As written and without pictures, set down the lines from the one that contains "Where should I" through the end of the data.

Supplied material —
|---|
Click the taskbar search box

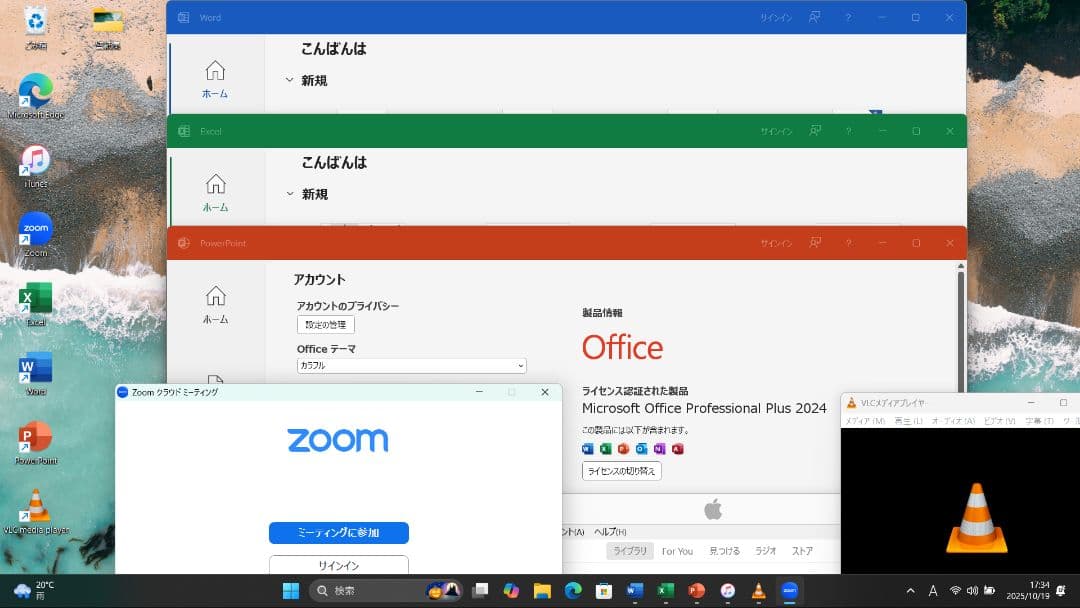click(370, 590)
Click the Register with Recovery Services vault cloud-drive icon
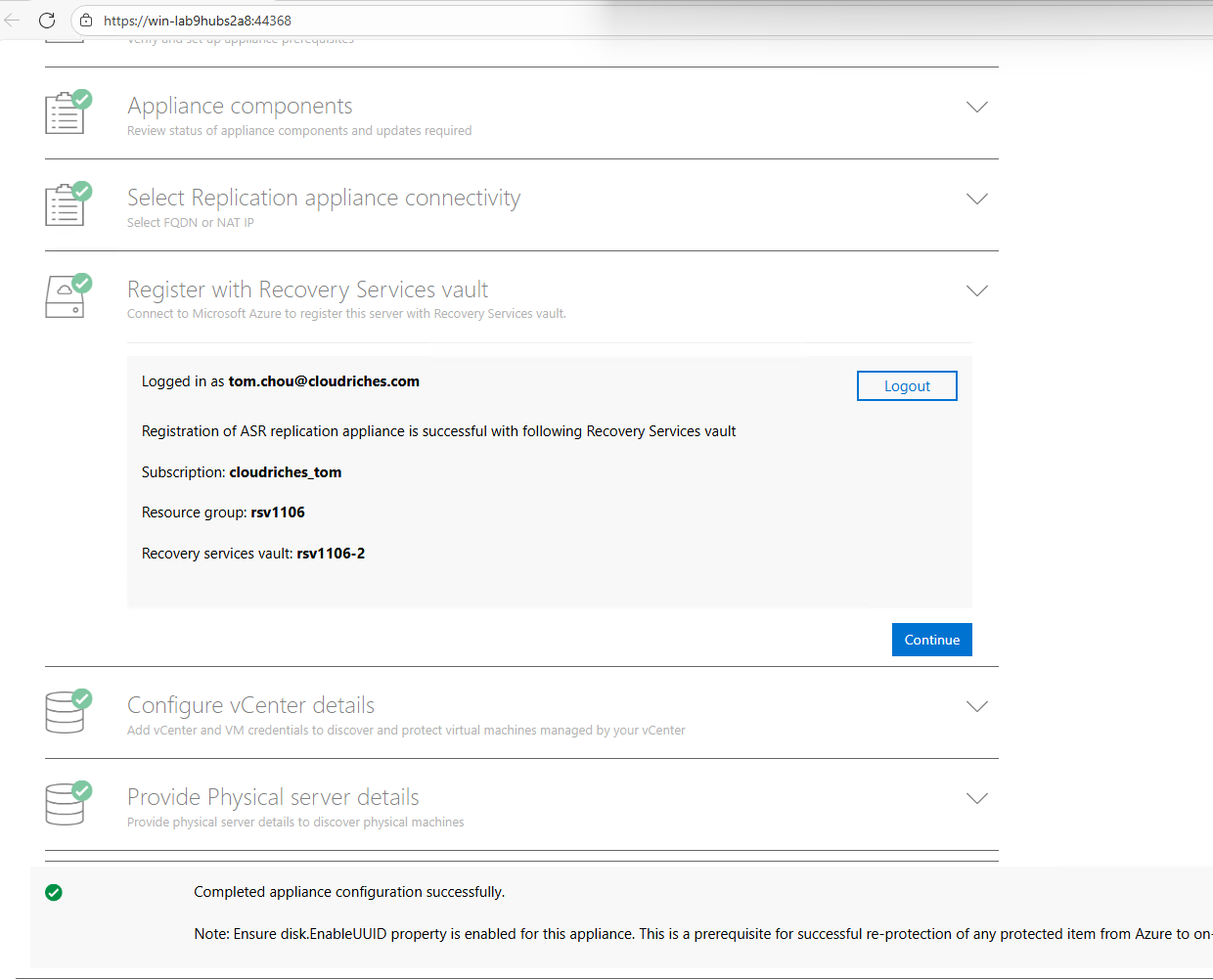This screenshot has width=1213, height=980. tap(65, 295)
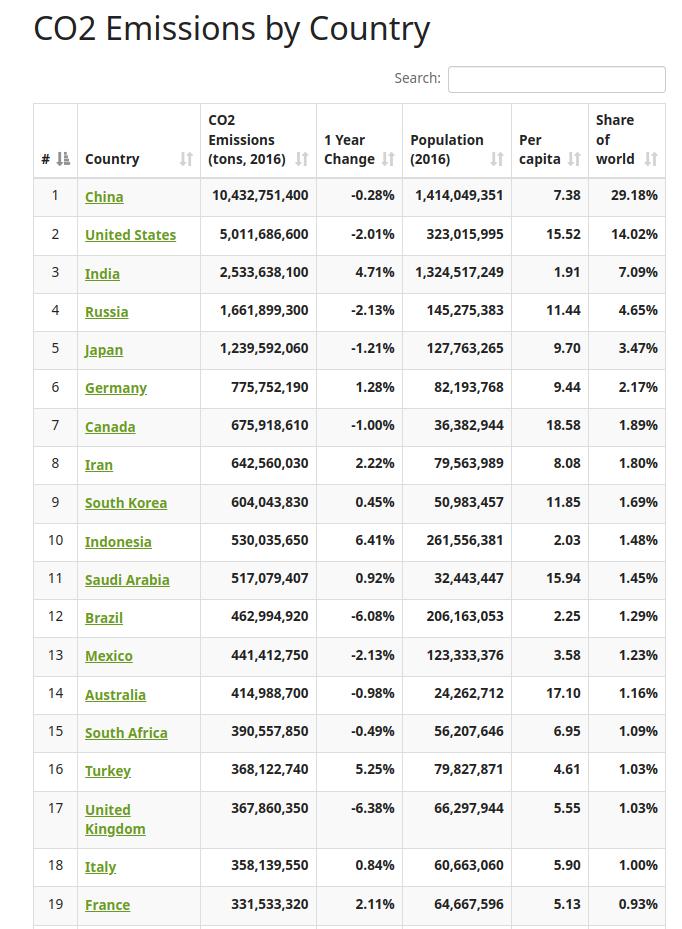Click into the Search input field
The image size is (682, 929).
tap(556, 79)
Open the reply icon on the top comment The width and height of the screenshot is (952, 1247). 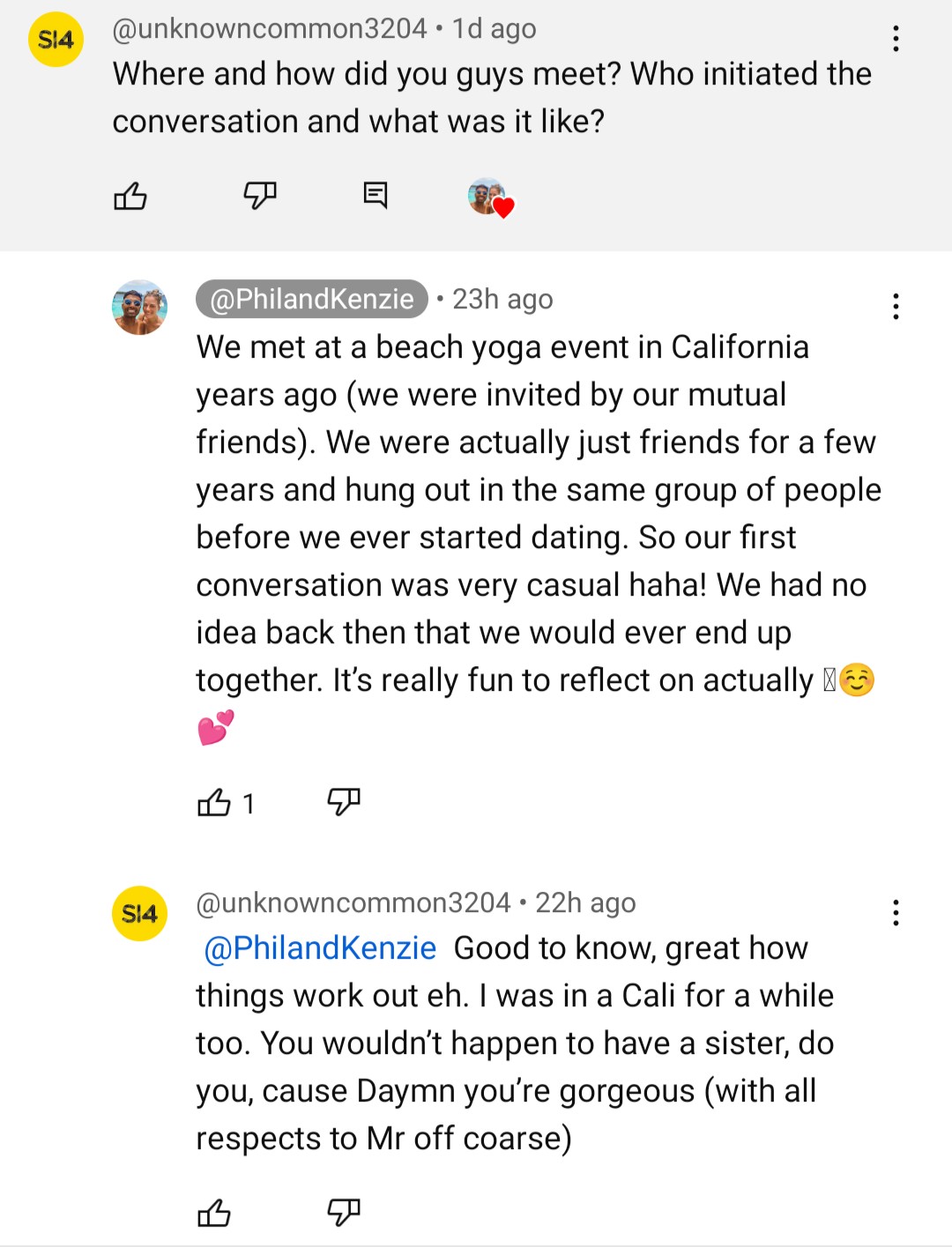pos(376,195)
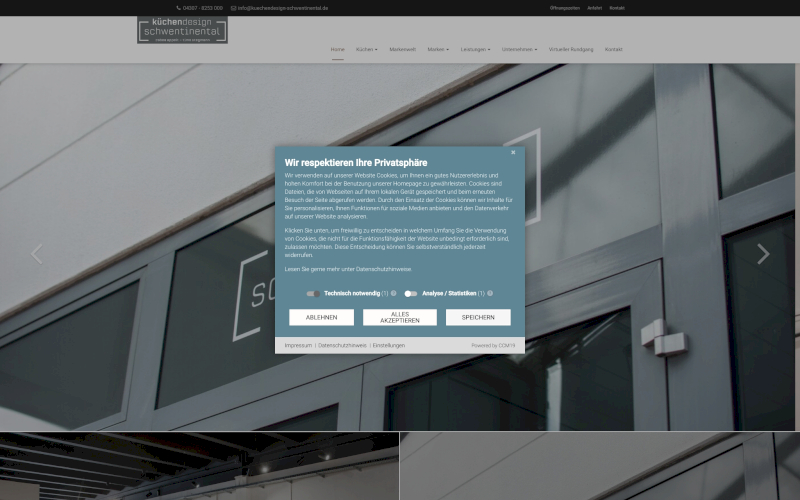Click the küchendesign schwentinental logo

[182, 30]
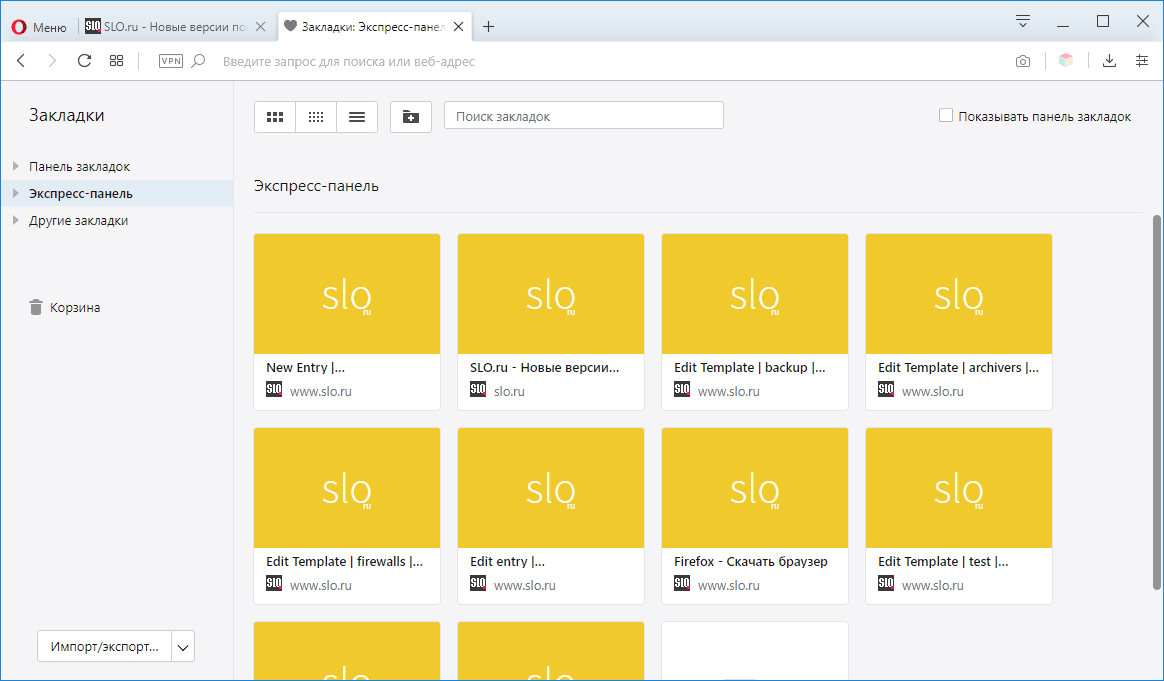
Task: Open the Импорт/экспорт dropdown arrow
Action: coord(183,647)
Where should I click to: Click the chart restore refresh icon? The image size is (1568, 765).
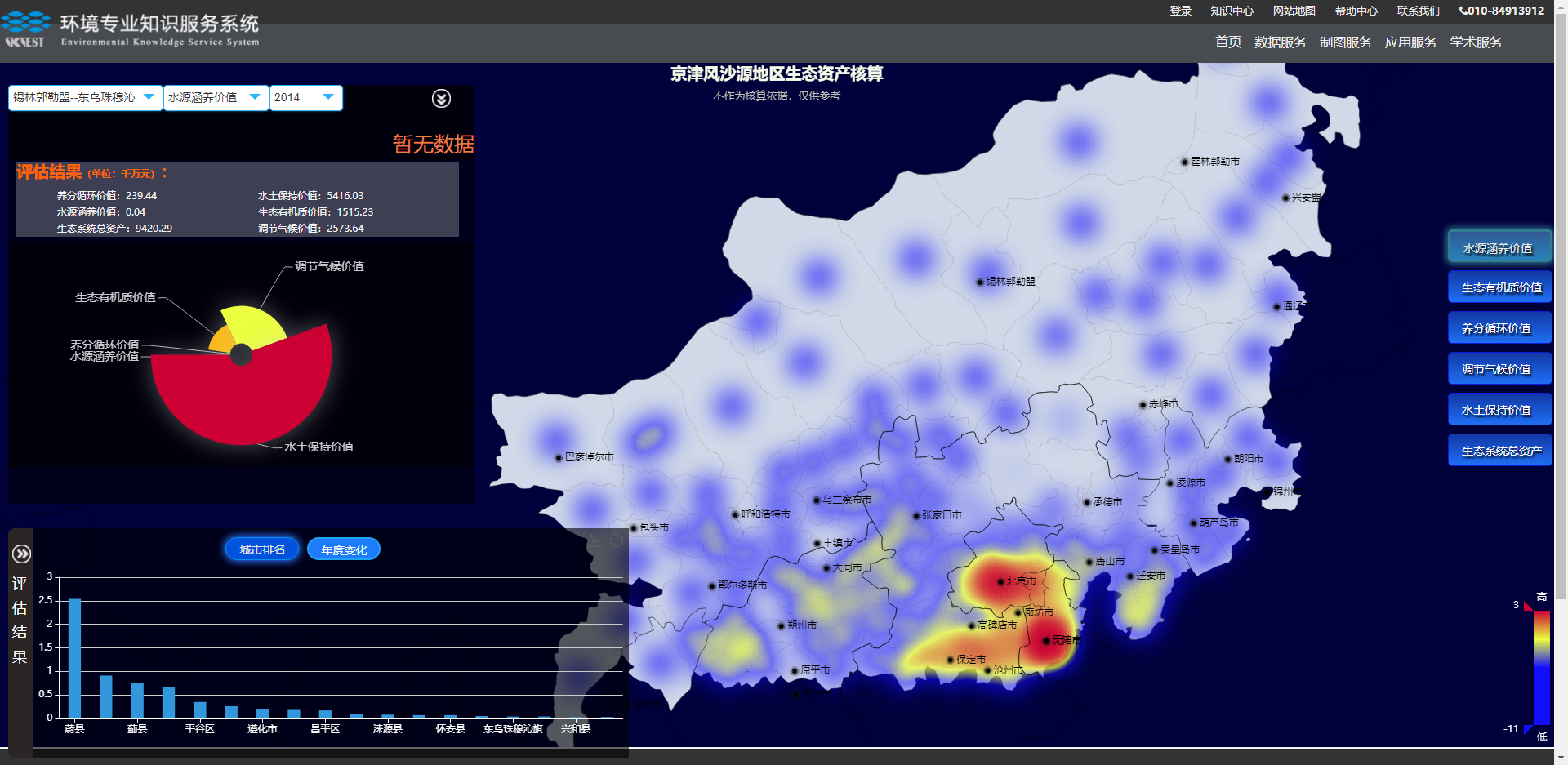click(617, 540)
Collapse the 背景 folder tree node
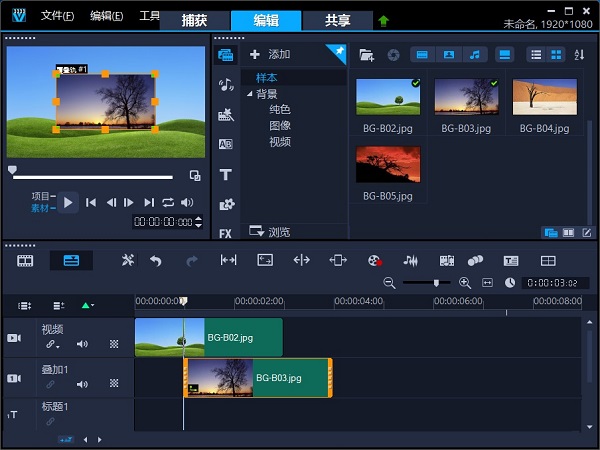The height and width of the screenshot is (450, 600). point(249,94)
|---|
Answer section —
Where should I click to: Click the chart restore refresh icon? The image size is (1568, 765).
click(617, 540)
Collapse the 背景 folder tree node
The height and width of the screenshot is (450, 600). point(249,94)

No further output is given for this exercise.